Commit graph

258 commits

Author SHA1 Message Date
Damien Elmes
024c42fef8 group scheduling refactor
see the following for background discussion:
http://groups.google.com/group/ankisrs-users/browse_thread/thread/4db5e82f7dff74fb

- change sched index to the more efficient gid, queue, due
- drop the dynamic index support. as there's no no q/a cache anymore, it's
  cheap enough to hit the cards table directly, and we can't use the index in
  its new form.
- drop order by clauses (see todo)
- ensure there's always an active group. if users want to study all groups at
  once, they need to create a top level group. we do this because otherwise
  the 'top level group' that's active when everything is selected is not
  clear.

to do:

- new cards will appear in gid order, but the gid numbers don't reflect
  alphabetical sorting. we need to change the scheduling code so that it steps
  through each group in turn
- likewise for the learn queue
2011-09-22 11:54:01 +09:00
Damien Elmes
dac46752ed drop the count_answered option 2011-09-18 09:42:04 +09:00
Damien Elmes
f3965f4c09 when suspending leeches, make sure we don't put the card back in the queue 2011-09-17 21:42:41 +09:00
Damien Elmes
64d13c2cbc add a quick unit test to make sure groupCounts() works with changes 2011-09-15 01:42:48 +09:00
Damien Elmes
ee767ff132 refactor to allow group deletions without schema mod
because group deletions are likely to be a semi-common operation (esp. for new users trying out shared material), deleting groups will no longer cause a full sync. in order to avoid syncing issues, we now allow cards/facts/etc to point to an invalid group, and in that case, we just treat them like they're in the default group
2011-09-15 01:37:30 +09:00
Damien Elmes
fa1b223363 use ms resolution for deck mod 2011-09-14 05:09:42 +09:00
Damien Elmes
bc9f6e6a24 add USNs
Decks now have an "update sequence number". All objects also have a USN, which
is set to the deck USN each time they are modified. When syncing, each side
sends any objects with a USN >= clientUSN. When objects are copied via sync,
they have their USNs bumped to the current serverUSN. After a sync, the USN on
both sides is set to serverUSN + 1.

This solves the failing three way test, ensures we receive all changes
regardless of clock drift, and as the revlog also has a USN now, ensures that
old revlog entries are imported properly too.

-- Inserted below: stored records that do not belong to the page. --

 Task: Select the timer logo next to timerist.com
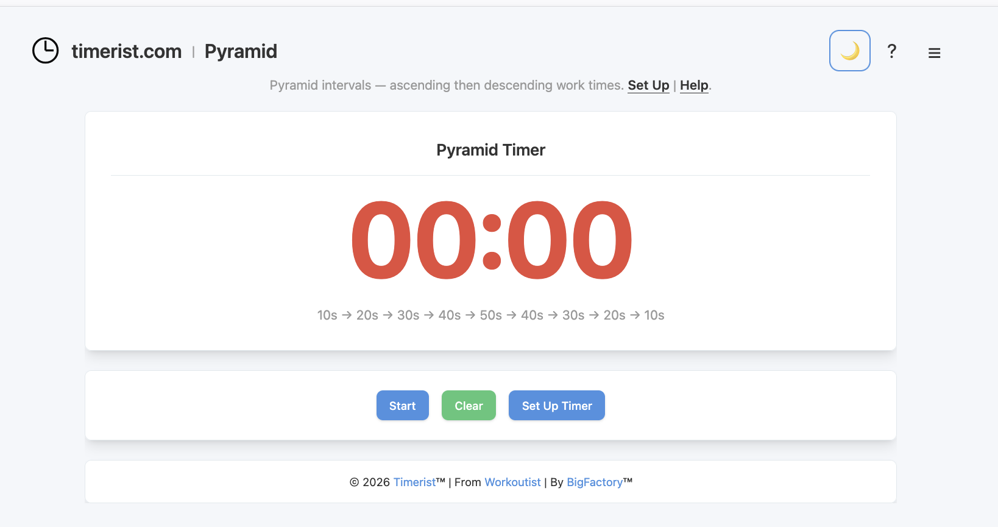(x=45, y=51)
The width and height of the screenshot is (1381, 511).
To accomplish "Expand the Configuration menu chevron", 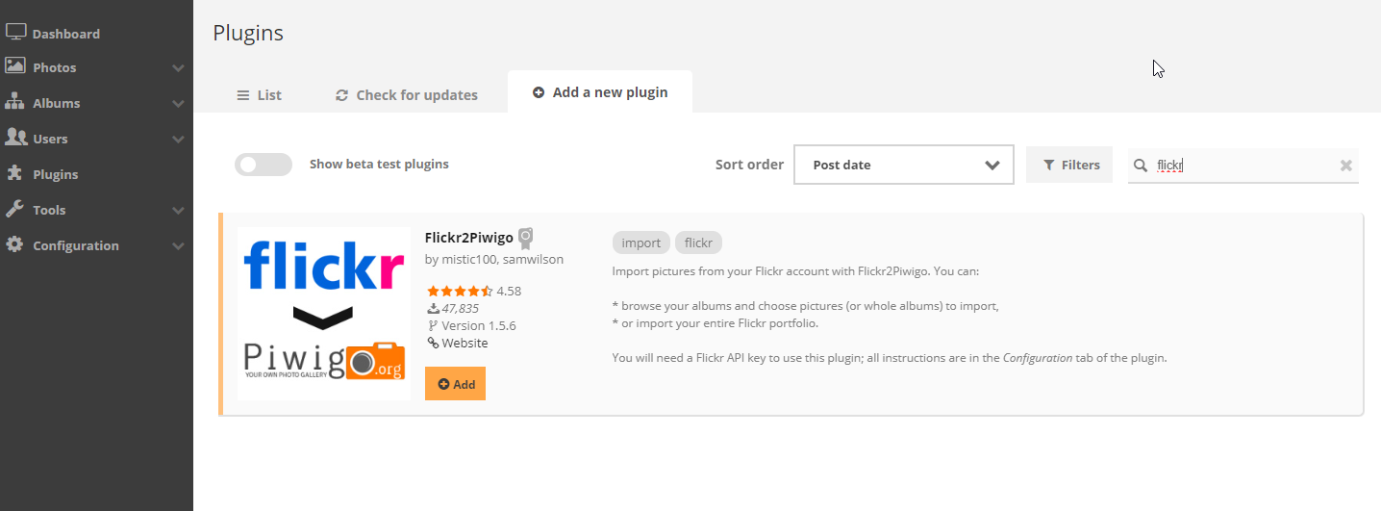I will [178, 246].
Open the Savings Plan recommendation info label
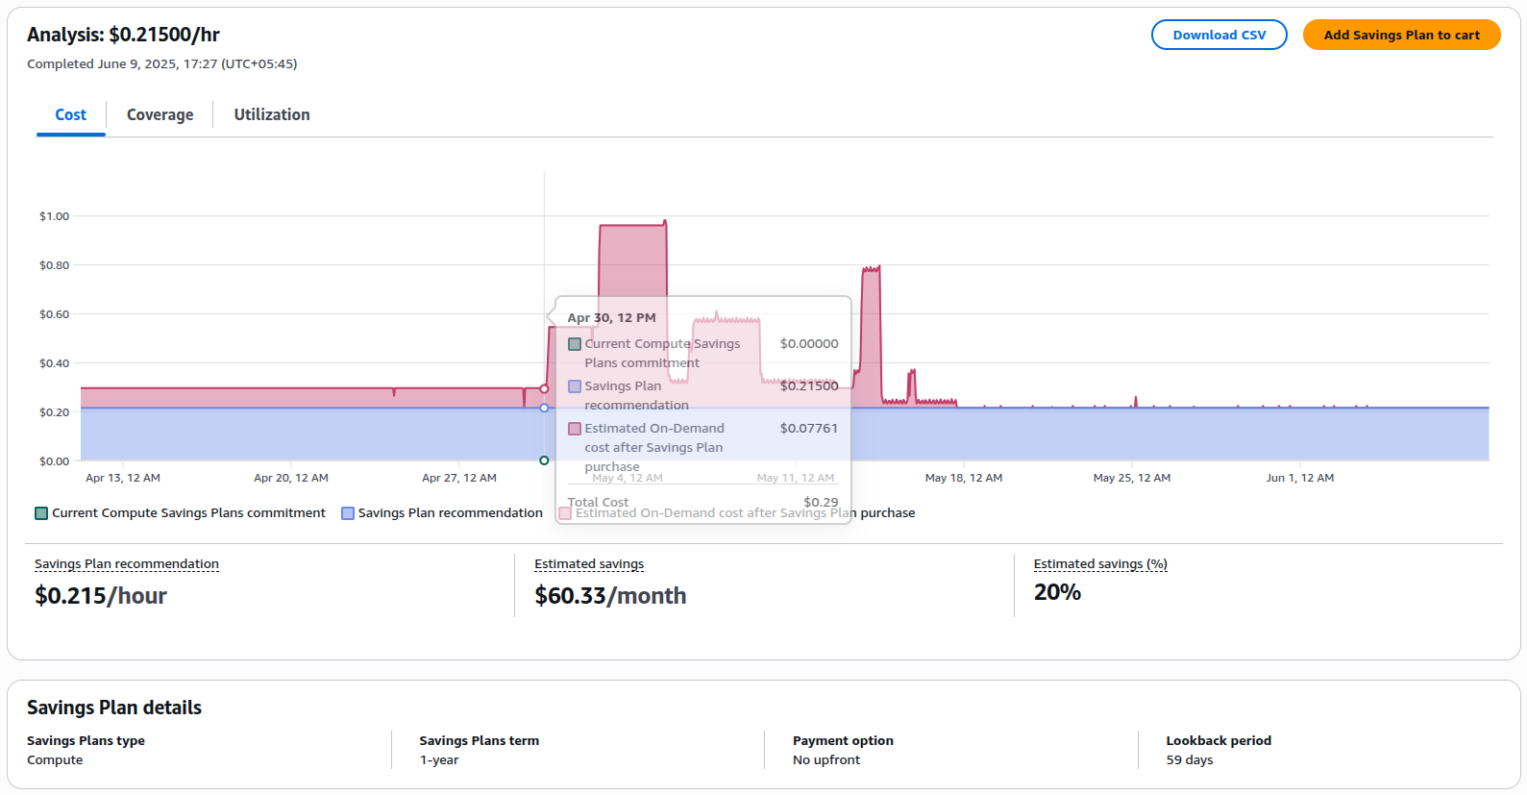Image resolution: width=1527 pixels, height=795 pixels. [x=127, y=564]
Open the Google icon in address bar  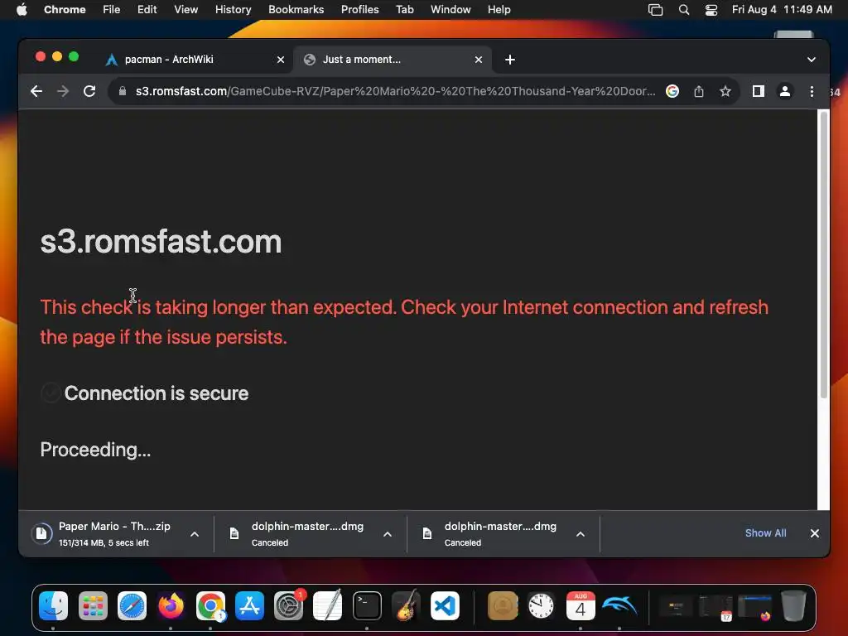[x=672, y=91]
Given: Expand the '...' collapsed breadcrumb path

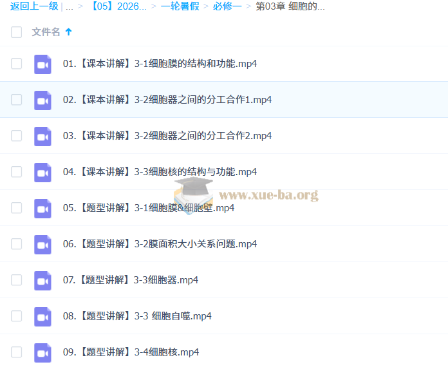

Objects retain a separate modification time, which is used for conflict
resolution, deck subscriptions/importing, and info for the user.

Note that if the clock is too far off, it will still cause confusion for
users, as the due counts may be different depending on the time. For this
reason it's probably a good idea to keep a limit on how far the clock can
deviate.

We still keep track of the last sync time, but only so we can determine if the
schema has changed since the last sync.

The media code needs to be updated to use USNs too.
2011-09-13 21:10:21 +09:00
Damien Elmes
b391202e47 add failing three-way test
While thinking about media syncing I realized the current sync algorithm is
flawed in certain cases. It might be time to think about using a USN instead,
as that should also hopefully solve the skewed clock problem properly.
2011-09-13 05:12:30 +09:00
Damien Elmes
87bfb38e2b move db
- if we store it inside the media folder, we inadvertently bump the folder mod
   time every time sqlite creates a journal file

- close/reopen the media db as the deck is closed/opened
2011-09-12 05:03:31 +09:00
Damien Elmes
c59dd854fb add change detection
I removed the media database in an earlier commit, but it's now necessary
again as I decided to add native media syncing to AnkiWeb.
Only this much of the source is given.